● **TASK ITEM**:
Sort through the material below and copy each line with "magnifier".

● **PROVIDED RECORDS**:
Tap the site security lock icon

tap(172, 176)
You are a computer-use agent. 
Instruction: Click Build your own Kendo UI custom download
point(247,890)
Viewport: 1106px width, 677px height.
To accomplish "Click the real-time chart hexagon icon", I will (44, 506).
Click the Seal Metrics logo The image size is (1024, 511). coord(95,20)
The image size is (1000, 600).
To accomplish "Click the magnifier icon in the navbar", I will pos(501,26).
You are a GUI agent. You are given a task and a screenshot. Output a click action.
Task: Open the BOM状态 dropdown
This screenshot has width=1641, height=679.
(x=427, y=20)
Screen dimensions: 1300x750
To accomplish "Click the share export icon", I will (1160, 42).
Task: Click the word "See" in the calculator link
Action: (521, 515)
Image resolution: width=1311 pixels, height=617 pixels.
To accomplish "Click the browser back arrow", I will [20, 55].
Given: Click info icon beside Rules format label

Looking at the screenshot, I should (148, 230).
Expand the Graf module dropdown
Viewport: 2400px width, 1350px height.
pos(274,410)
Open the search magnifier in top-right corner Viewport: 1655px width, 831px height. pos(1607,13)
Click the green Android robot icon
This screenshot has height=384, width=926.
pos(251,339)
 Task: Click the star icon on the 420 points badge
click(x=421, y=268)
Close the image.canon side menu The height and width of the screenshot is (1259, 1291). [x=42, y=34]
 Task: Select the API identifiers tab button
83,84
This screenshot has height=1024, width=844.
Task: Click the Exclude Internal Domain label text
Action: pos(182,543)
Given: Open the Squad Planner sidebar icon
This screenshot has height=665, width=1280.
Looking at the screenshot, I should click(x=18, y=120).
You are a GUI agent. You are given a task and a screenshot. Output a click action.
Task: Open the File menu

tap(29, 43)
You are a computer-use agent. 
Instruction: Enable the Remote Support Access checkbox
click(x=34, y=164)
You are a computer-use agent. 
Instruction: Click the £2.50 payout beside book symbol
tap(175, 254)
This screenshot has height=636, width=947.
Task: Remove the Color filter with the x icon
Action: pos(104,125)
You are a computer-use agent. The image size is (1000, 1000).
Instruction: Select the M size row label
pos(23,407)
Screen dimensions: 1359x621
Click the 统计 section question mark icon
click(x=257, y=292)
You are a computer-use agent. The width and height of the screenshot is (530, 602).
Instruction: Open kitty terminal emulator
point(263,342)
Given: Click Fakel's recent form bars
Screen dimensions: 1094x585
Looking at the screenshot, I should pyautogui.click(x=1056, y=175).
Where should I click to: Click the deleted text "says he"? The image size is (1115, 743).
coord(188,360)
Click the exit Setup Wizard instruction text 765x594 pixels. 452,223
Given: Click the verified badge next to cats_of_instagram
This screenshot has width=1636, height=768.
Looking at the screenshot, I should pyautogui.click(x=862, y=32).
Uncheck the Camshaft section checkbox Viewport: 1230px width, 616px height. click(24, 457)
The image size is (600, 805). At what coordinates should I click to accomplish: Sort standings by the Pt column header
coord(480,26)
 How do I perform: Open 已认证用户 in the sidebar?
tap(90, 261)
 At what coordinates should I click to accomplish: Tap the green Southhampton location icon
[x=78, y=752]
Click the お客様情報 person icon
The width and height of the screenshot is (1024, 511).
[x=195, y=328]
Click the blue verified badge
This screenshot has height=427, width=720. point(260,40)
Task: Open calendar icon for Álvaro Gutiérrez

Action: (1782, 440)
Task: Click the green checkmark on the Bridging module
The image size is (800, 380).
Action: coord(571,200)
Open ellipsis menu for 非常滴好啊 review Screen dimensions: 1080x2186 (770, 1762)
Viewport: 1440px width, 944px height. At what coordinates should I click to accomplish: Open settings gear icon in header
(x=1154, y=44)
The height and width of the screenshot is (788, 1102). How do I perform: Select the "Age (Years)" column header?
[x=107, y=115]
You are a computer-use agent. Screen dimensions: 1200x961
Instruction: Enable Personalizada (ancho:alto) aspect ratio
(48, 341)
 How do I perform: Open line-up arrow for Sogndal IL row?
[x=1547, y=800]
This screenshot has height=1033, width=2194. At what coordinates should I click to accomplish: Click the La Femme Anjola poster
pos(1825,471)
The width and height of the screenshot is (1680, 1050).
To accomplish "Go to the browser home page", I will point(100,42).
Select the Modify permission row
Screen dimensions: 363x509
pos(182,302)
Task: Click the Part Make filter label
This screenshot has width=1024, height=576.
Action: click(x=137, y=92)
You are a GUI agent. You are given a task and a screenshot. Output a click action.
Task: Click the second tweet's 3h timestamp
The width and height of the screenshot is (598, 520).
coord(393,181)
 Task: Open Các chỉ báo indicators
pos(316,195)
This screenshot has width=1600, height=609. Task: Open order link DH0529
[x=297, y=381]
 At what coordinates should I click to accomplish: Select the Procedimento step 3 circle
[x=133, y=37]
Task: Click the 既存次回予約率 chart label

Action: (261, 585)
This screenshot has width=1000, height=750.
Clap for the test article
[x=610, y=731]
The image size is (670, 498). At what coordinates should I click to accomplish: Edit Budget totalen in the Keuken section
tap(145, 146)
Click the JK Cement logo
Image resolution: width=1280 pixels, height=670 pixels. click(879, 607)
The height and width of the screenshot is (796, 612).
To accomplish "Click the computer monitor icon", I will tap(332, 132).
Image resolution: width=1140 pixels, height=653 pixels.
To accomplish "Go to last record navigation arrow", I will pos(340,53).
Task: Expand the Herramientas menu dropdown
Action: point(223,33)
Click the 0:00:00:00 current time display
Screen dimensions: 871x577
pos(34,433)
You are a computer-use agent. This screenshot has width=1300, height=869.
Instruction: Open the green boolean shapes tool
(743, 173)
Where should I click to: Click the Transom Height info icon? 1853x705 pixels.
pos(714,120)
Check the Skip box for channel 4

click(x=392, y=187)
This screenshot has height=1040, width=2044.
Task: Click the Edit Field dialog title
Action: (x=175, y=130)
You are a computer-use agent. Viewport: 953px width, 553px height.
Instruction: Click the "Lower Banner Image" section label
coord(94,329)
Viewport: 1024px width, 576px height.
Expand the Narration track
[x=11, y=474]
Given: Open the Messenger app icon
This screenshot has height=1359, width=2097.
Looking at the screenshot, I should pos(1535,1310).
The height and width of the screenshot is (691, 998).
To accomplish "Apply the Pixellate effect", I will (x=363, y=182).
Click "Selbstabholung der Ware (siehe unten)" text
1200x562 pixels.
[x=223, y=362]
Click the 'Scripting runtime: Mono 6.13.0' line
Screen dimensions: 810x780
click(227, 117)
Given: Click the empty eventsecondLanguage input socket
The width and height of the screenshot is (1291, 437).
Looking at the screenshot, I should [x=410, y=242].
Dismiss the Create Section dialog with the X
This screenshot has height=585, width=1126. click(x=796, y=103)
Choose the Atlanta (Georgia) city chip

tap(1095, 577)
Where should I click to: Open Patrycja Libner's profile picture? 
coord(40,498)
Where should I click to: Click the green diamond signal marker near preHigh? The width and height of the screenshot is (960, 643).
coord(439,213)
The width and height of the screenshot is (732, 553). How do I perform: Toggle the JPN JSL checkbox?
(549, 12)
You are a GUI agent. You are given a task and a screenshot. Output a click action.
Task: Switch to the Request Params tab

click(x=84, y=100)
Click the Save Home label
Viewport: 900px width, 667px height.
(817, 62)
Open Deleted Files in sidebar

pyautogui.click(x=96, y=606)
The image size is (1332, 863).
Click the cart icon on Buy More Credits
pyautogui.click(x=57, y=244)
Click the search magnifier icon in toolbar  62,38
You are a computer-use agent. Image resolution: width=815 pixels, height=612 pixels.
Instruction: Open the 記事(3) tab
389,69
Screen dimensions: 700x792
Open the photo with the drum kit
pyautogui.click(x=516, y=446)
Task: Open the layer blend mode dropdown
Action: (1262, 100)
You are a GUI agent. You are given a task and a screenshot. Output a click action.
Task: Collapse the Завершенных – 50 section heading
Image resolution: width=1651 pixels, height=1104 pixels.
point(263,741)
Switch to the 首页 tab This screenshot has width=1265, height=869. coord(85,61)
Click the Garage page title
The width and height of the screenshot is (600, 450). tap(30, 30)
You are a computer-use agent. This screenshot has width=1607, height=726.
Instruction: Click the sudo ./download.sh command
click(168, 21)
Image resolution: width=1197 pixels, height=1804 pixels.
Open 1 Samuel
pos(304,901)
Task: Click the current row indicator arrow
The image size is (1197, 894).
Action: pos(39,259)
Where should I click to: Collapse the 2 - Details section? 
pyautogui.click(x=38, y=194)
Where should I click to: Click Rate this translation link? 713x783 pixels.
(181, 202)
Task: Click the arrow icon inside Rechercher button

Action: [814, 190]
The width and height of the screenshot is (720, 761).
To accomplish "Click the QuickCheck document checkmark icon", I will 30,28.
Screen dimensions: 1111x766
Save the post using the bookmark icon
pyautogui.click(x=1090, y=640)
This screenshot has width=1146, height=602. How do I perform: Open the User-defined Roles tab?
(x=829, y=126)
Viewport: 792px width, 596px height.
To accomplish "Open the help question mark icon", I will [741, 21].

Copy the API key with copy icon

● **WRITTEN SOLUTION**:
To accomplish "Click the magnifier icon in the navbar", I will pos(501,26).
Open the search magnifier in top-right corner Viewport: 1655px width, 831px height. pos(1607,13)
Click the search magnifier icon in toolbar  62,38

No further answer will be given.